Aim of the exercise: Would you please set down the entries below exactly as shown?

-----

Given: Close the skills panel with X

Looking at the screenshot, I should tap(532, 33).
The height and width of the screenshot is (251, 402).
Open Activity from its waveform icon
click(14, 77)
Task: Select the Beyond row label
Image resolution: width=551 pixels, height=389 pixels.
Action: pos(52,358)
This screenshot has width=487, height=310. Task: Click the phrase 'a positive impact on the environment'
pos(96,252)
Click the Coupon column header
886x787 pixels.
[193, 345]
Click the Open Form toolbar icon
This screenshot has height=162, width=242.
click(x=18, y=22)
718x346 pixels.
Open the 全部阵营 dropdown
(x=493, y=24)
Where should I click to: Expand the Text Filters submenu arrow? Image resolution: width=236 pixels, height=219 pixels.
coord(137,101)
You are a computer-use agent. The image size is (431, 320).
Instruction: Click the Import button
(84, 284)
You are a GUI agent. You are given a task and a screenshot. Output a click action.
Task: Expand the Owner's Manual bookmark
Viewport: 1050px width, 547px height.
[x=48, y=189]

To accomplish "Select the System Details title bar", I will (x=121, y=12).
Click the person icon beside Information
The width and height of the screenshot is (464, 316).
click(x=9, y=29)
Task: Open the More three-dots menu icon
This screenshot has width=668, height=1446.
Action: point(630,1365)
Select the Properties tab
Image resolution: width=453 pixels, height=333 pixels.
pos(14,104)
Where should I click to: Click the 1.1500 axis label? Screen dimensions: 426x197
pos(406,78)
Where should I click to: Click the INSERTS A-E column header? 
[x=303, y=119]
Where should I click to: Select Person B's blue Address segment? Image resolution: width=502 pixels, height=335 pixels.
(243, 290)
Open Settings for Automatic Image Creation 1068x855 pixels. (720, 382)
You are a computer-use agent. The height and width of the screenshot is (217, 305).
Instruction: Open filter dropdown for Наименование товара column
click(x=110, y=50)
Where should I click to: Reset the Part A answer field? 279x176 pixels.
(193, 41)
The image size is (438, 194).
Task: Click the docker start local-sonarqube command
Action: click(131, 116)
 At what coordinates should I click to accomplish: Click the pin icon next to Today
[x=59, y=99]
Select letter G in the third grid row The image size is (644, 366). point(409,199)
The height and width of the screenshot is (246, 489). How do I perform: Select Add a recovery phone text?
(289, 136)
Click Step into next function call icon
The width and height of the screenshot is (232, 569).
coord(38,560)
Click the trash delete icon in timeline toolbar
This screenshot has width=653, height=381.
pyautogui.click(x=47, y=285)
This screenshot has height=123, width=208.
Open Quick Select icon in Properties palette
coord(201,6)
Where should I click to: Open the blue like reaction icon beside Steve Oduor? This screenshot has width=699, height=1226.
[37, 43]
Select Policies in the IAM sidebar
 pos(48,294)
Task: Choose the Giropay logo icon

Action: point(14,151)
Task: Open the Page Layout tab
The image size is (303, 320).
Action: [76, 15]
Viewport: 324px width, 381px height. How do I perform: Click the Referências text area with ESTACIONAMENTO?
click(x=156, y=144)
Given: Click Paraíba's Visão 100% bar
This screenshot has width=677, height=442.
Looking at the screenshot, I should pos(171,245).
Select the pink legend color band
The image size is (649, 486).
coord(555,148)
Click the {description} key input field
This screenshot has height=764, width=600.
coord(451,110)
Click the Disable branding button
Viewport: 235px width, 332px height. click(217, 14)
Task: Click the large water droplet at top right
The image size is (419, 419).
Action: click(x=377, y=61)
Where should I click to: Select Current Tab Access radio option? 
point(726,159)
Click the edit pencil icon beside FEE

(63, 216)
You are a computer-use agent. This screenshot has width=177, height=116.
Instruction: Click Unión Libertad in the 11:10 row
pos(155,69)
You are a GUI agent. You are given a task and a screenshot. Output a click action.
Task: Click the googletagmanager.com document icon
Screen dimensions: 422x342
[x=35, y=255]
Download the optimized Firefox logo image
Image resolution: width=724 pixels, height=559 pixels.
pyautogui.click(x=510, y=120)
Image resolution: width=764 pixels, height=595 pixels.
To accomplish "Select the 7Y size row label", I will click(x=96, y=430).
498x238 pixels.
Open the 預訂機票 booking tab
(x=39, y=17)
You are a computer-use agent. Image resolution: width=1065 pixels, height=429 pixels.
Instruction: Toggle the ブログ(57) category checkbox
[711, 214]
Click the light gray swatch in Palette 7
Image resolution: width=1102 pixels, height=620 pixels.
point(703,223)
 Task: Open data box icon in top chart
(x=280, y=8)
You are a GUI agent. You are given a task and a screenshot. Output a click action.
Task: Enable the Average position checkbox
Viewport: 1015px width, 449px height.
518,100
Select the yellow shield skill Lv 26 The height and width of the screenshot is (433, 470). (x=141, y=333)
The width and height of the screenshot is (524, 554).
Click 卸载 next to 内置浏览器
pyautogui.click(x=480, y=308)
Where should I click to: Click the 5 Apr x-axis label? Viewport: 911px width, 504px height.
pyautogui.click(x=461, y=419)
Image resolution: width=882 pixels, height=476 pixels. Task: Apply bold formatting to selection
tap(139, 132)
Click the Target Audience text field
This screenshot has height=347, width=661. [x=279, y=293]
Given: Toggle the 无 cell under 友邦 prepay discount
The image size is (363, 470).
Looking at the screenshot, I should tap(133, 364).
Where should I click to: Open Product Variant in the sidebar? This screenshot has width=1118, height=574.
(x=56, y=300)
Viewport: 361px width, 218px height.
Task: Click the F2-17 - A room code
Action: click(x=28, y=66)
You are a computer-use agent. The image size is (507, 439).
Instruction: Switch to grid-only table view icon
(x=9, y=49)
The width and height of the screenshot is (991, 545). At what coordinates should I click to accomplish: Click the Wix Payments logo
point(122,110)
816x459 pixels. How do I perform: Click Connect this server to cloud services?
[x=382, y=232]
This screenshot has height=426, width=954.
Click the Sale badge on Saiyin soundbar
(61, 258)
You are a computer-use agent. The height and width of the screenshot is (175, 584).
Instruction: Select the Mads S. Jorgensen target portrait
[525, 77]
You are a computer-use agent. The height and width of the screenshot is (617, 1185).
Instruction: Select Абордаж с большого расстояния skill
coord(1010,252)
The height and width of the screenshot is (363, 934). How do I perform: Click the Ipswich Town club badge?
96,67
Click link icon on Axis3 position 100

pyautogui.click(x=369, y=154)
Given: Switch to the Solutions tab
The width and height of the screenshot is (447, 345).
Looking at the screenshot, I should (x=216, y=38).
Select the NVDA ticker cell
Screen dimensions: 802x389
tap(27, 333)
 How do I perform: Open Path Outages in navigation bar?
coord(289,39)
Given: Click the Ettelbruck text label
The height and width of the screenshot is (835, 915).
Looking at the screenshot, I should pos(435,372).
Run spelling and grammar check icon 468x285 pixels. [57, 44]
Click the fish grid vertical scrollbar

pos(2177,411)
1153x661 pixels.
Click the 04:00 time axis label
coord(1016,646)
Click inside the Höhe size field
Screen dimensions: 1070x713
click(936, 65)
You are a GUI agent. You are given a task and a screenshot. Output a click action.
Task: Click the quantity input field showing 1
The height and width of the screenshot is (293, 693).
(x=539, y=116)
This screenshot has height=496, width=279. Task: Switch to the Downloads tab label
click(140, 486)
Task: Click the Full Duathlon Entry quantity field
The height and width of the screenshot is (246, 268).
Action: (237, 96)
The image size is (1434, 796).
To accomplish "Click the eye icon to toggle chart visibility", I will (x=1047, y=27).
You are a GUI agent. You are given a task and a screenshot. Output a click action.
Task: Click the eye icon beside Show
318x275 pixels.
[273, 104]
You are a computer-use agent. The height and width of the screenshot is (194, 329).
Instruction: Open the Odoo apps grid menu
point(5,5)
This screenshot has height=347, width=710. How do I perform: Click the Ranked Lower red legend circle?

-----

Exercise answer:
Given: Close the skills panel with X

Looking at the screenshot, I should tap(532, 33).
The height and width of the screenshot is (251, 402).
Open Activity from its waveform icon
click(14, 77)
Task: Select the Beyond row label
Image resolution: width=551 pixels, height=389 pixels.
Action: pos(52,358)
This screenshot has width=487, height=310. Task: Click the phrase 'a positive impact on the environment'
pos(96,252)
Click the Coupon column header
886x787 pixels.
[193, 345]
Click the Open Form toolbar icon
This screenshot has height=162, width=242.
click(x=18, y=22)
718x346 pixels.
Open the 全部阵营 dropdown
(x=493, y=24)
Where should I click to: Expand the Text Filters submenu arrow? Image resolution: width=236 pixels, height=219 pixels.
coord(137,101)
You are a computer-use agent. The image size is (431, 320).
Instruction: Click the Import button
(84, 284)
You are a GUI agent. You are given a task and a screenshot. Output a click action.
Task: Expand the Owner's Manual bookmark
Viewport: 1050px width, 547px height.
[x=48, y=189]

To accomplish "Select the System Details title bar", I will (x=121, y=12).
Click the person icon beside Information
The width and height of the screenshot is (464, 316).
click(x=9, y=29)
Task: Open the More three-dots menu icon
This screenshot has width=668, height=1446.
Action: point(630,1365)
Select the Properties tab
Image resolution: width=453 pixels, height=333 pixels.
pos(14,104)
Where should I click to: Click the 1.1500 axis label? Screen dimensions: 426x197
pos(406,78)
Where should I click to: Click the INSERTS A-E column header? 
[x=303, y=119]
Where should I click to: Select Person B's blue Address segment? Image resolution: width=502 pixels, height=335 pixels.
(243, 290)
Open Settings for Automatic Image Creation 1068x855 pixels. (720, 382)
You are a computer-use agent. The height and width of the screenshot is (217, 305).
Instruction: Open filter dropdown for Наименование товара column
click(x=110, y=50)
Where should I click to: Reset the Part A answer field? 279x176 pixels.
(193, 41)
The image size is (438, 194).
Task: Click the docker start local-sonarqube command
Action: click(131, 116)
 At what coordinates should I click to accomplish: Click the pin icon next to Today
[x=59, y=99]
Select letter G in the third grid row The image size is (644, 366). point(409,199)
The height and width of the screenshot is (246, 489). How do I perform: Select Add a recovery phone text?
(289, 136)
Click Step into next function call icon
The width and height of the screenshot is (232, 569).
coord(38,560)
Click the trash delete icon in timeline toolbar
This screenshot has width=653, height=381.
pyautogui.click(x=47, y=285)
This screenshot has height=123, width=208.
Open Quick Select icon in Properties palette
coord(201,6)
Where should I click to: Open the blue like reaction icon beside Steve Oduor? This screenshot has width=699, height=1226.
[37, 43]
Select Policies in the IAM sidebar
 pos(48,294)
Task: Choose the Giropay logo icon

Action: point(14,151)
Task: Open the Page Layout tab
The image size is (303, 320).
Action: [76, 15]
Viewport: 324px width, 381px height. How do I perform: Click the Referências text area with ESTACIONAMENTO?
click(x=156, y=144)
Given: Click Paraíba's Visão 100% bar
This screenshot has width=677, height=442.
Looking at the screenshot, I should pos(171,245).
Select the pink legend color band
The image size is (649, 486).
coord(555,148)
Click the {description} key input field
This screenshot has height=764, width=600.
coord(451,110)
Click the Disable branding button
Viewport: 235px width, 332px height. click(217, 14)
Task: Click the large water droplet at top right
The image size is (419, 419).
Action: click(x=377, y=61)
Where should I click to: Select Current Tab Access radio option? 
point(726,159)
Click the edit pencil icon beside FEE

(63, 216)
You are a computer-use agent. This screenshot has width=177, height=116.
Instruction: Click Unión Libertad in the 11:10 row
pos(155,69)
You are a GUI agent. You are given a task and a screenshot. Output a click action.
Task: Click the googletagmanager.com document icon
Screen dimensions: 422x342
[x=35, y=255]
Download the optimized Firefox logo image
Image resolution: width=724 pixels, height=559 pixels.
pyautogui.click(x=510, y=120)
Image resolution: width=764 pixels, height=595 pixels.
To accomplish "Select the 7Y size row label", I will click(x=96, y=430).
498x238 pixels.
Open the 預訂機票 booking tab
(x=39, y=17)
You are a computer-use agent. Image resolution: width=1065 pixels, height=429 pixels.
Instruction: Toggle the ブログ(57) category checkbox
[711, 214]
Click the light gray swatch in Palette 7
Image resolution: width=1102 pixels, height=620 pixels.
point(703,223)
 Task: Open data box icon in top chart
(x=280, y=8)
You are a GUI agent. You are given a task and a screenshot. Output a click action.
Task: Enable the Average position checkbox
Viewport: 1015px width, 449px height.
518,100
Select the yellow shield skill Lv 26 The height and width of the screenshot is (433, 470). (x=141, y=333)
The width and height of the screenshot is (524, 554).
Click 卸载 next to 内置浏览器
pyautogui.click(x=480, y=308)
Where should I click to: Click the 5 Apr x-axis label? Viewport: 911px width, 504px height.
pyautogui.click(x=461, y=419)
Image resolution: width=882 pixels, height=476 pixels. Task: Apply bold formatting to selection
tap(139, 132)
Click the Target Audience text field
This screenshot has height=347, width=661. [x=279, y=293]
Given: Toggle the 无 cell under 友邦 prepay discount
The image size is (363, 470).
Looking at the screenshot, I should tap(133, 364).
Where should I click to: Open Product Variant in the sidebar? This screenshot has width=1118, height=574.
(x=56, y=300)
Viewport: 361px width, 218px height.
Task: Click the F2-17 - A room code
Action: click(x=28, y=66)
You are a computer-use agent. The image size is (507, 439).
Instruction: Switch to grid-only table view icon
(x=9, y=49)
The width and height of the screenshot is (991, 545). At what coordinates should I click to accomplish: Click the Wix Payments logo
point(122,110)
816x459 pixels. How do I perform: Click Connect this server to cloud services?
[x=382, y=232]
This screenshot has height=426, width=954.
Click the Sale badge on Saiyin soundbar
(61, 258)
You are a computer-use agent. The height and width of the screenshot is (175, 584).
Instruction: Select the Mads S. Jorgensen target portrait
[525, 77]
You are a computer-use agent. The height and width of the screenshot is (617, 1185).
Instruction: Select Абордаж с большого расстояния skill
coord(1010,252)
The height and width of the screenshot is (363, 934). How do I perform: Click the Ipswich Town club badge?
96,67
Click link icon on Axis3 position 100

pyautogui.click(x=369, y=154)
Given: Switch to the Solutions tab
The width and height of the screenshot is (447, 345).
Looking at the screenshot, I should (x=216, y=38).
Select the NVDA ticker cell
Screen dimensions: 802x389
tap(27, 333)
 How do I perform: Open Path Outages in navigation bar?
coord(289,39)
Given: Click the Ettelbruck text label
The height and width of the screenshot is (835, 915).
Looking at the screenshot, I should pos(435,372).
Run spelling and grammar check icon 468x285 pixels. [57, 44]
Click the fish grid vertical scrollbar

pos(2177,411)
1153x661 pixels.
Click the 04:00 time axis label
coord(1016,646)
Click inside the Höhe size field
Screen dimensions: 1070x713
click(936, 65)
You are a GUI agent. You are given a task and a screenshot. Output a click action.
Task: Click the quantity input field showing 1
The height and width of the screenshot is (293, 693).
(x=539, y=116)
This screenshot has height=496, width=279. Task: Switch to the Downloads tab label
click(140, 486)
Task: Click the Full Duathlon Entry quantity field
The height and width of the screenshot is (246, 268).
Action: (237, 96)
The image size is (1434, 796).
To accomplish "Click the eye icon to toggle chart visibility", I will (x=1047, y=27).
You are a GUI agent. You are given a task and a screenshot. Output a click action.
Task: Click the eye icon beside Show
318x275 pixels.
[273, 104]
You are a computer-use agent. The height and width of the screenshot is (194, 329).
Instruction: Open the Odoo apps grid menu
point(5,5)
This screenshot has height=347, width=710. How do I perform: Click the Ranked Lower red legend circle?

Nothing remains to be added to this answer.